Source material
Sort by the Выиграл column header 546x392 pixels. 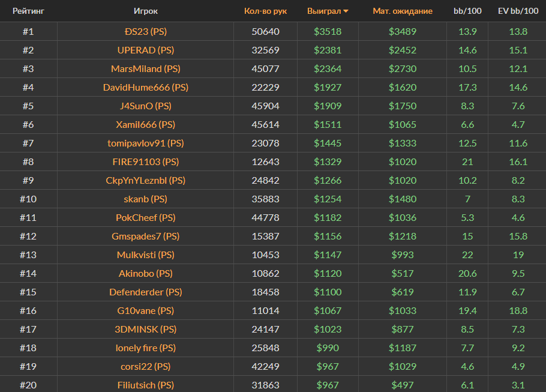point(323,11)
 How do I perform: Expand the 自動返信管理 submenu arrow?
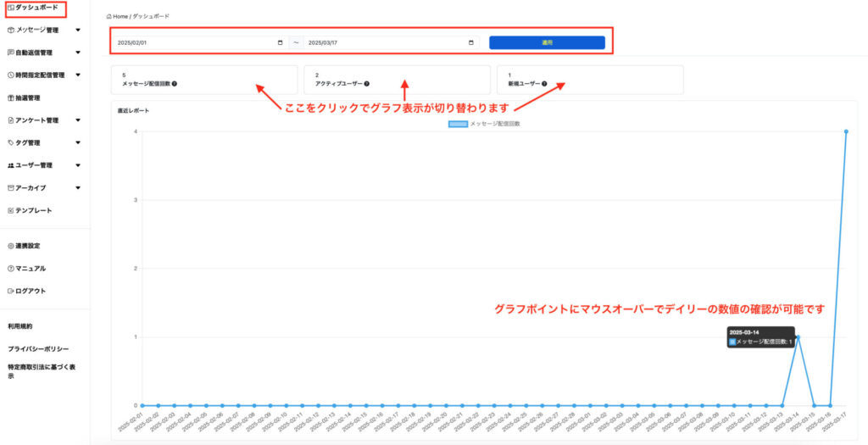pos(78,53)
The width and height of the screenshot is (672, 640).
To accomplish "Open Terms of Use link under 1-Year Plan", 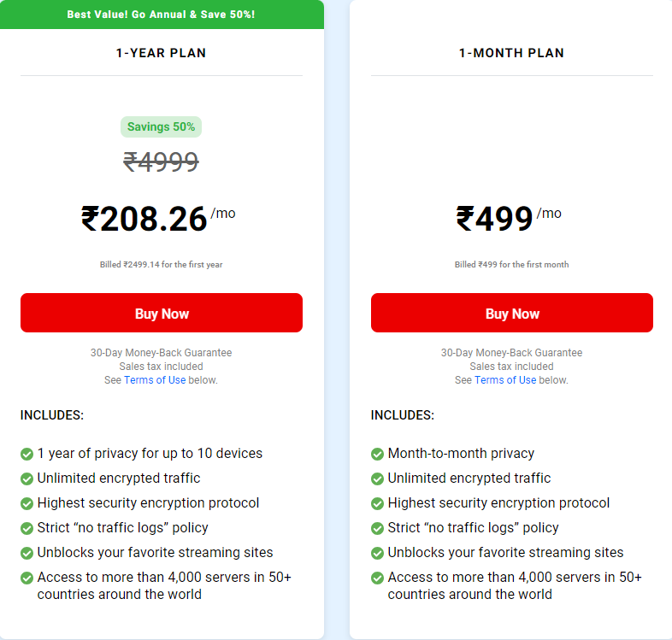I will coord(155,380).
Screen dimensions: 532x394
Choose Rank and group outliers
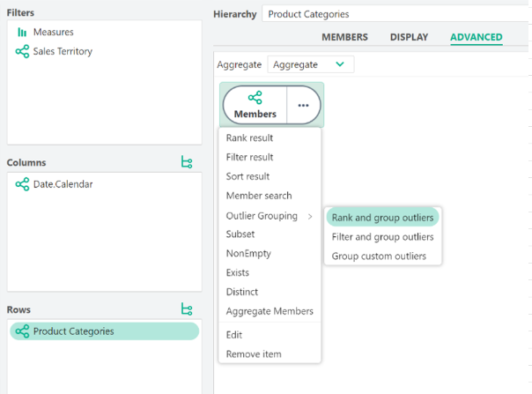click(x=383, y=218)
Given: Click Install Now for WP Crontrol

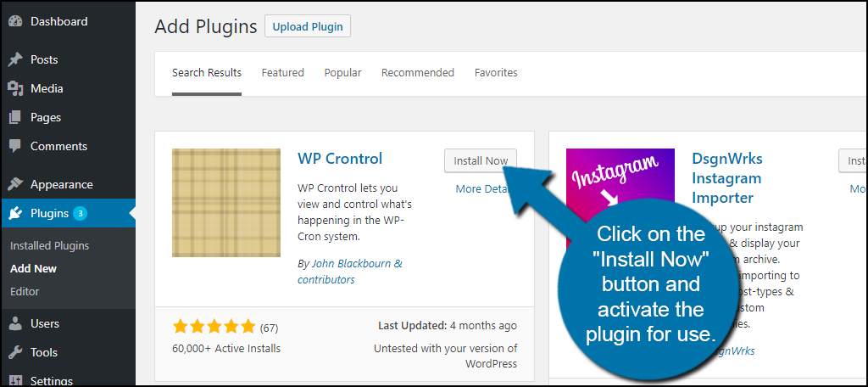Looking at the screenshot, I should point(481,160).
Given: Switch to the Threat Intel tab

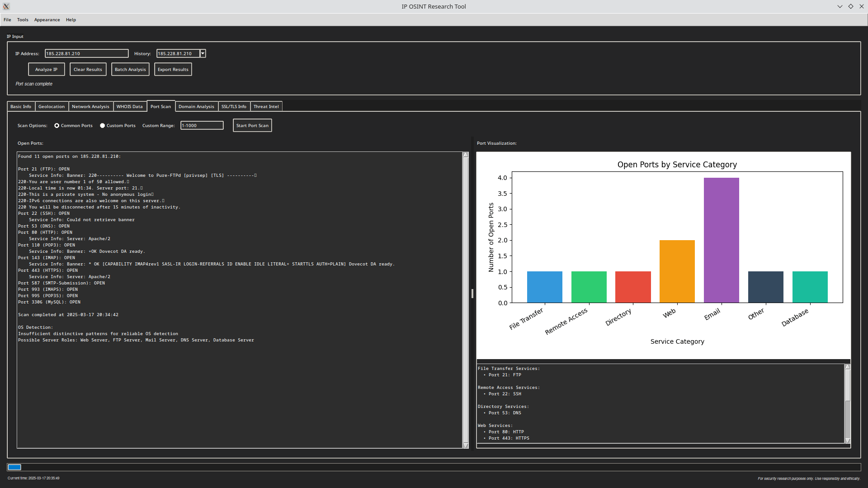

Your task
Lines from the one containing "Screen dimensions: 532x394" through the end of the entries above, both included, are to be written out exactly; no pictures and no other lines.

Result below
Screen dimensions: 532x394
Choose Rank and group outliers
click(x=383, y=218)
Given: Click Install Now for WP Crontrol

Looking at the screenshot, I should point(481,160).
Given: Switch to the Threat Intel tab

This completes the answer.